Everolimus, an mTOR inhibitor, in combination with docetaxel for second- or third-line therapy of advanced-stage non-small cell lung cancer: A phase II study.

Abstract

e13601 Background: mTOR pathway activation is a critical oncogenic event in non-small cell lung cancer. We observed enhanced anti-cancer activity with the combination of docetaxel and everolimus (RAD 001) in pre-clinical and early phase clinical studies. Therefore a phase II study was conducted to evaluate the efficacy of this combination in advanced NSCLC. Methods: Advanced stage NSCLC patients with 1 or 2 prior systemic therapy regimens, ECOG performance status (PS) 0-2, and adequate organ function were eligible. Docetaxel (60 mg/m2) was given on day 1 of each cycle and everolimus (5 mg PO QD) was given on days 2-19 of each 3-week treatment cycle. The primary endpoint was response rate and secondary endpoints included PFS, OS and safety assessment. The Simon two-stage design was utilized. Archived tumor specimens were evaluated for upstream and downstream markers of mTOR pathway activation (total and phosphorylated mTOR, Akt, S6, eIF4e and 4EBP1). Results: Twenty-eight patients were enrolled (median age- 64 years, male -13, Caucasian 19, adenocarcinoma-17, squamous-8, PS 0/1/2-4/20/2). A median of 3.5 cycles of therapy was administered. Grade 3/4 toxicities (n=11) included neutropenia, anemia, headache, fatigue, hyperglycemia, mucositis, and dyspepsia.

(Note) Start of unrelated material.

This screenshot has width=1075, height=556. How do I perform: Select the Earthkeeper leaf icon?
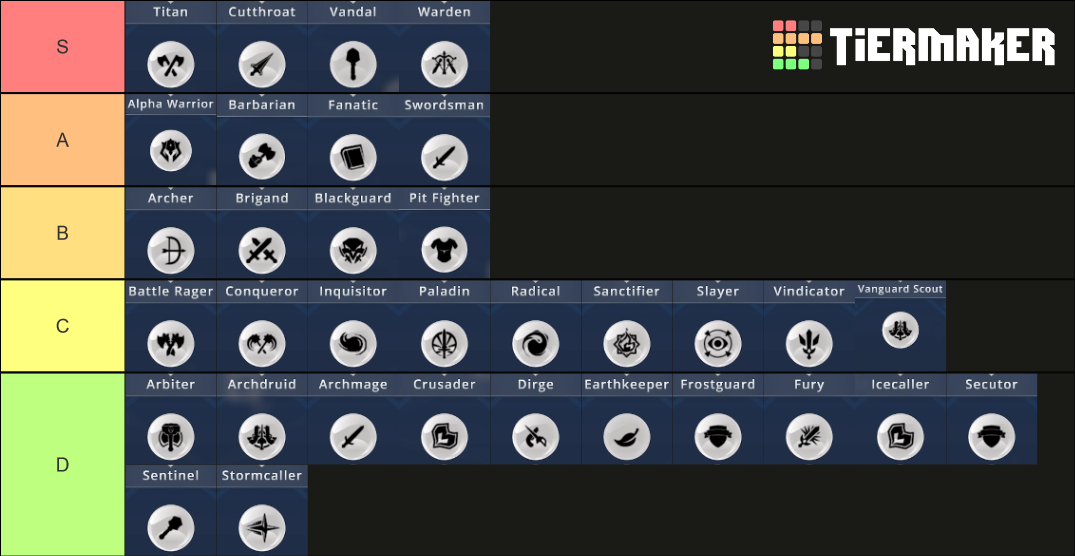click(627, 437)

Two patients experienced partial response and 13 had stable disease (clinical benefit rate 54%). The median PFS was 2.3 months and the median overall survival was 12 months. The study did not meet the efficacy criteria to proceed to full accrual. High pAkt expression correlated with objective tumor response (p=0.033) but not with PFS (p=0.261) or OS (p=0.467). Conclusions: The combination of everolimus and docetaxel was tolerated well, but there was no clear signal of enhanced efficacy in an unselected population of NSCLC patients. Supported by NCI P01 CA116676. FRK, TKO, SS, and SSR are Georgia Cancer Coalition Distinguished Cancer Scholars.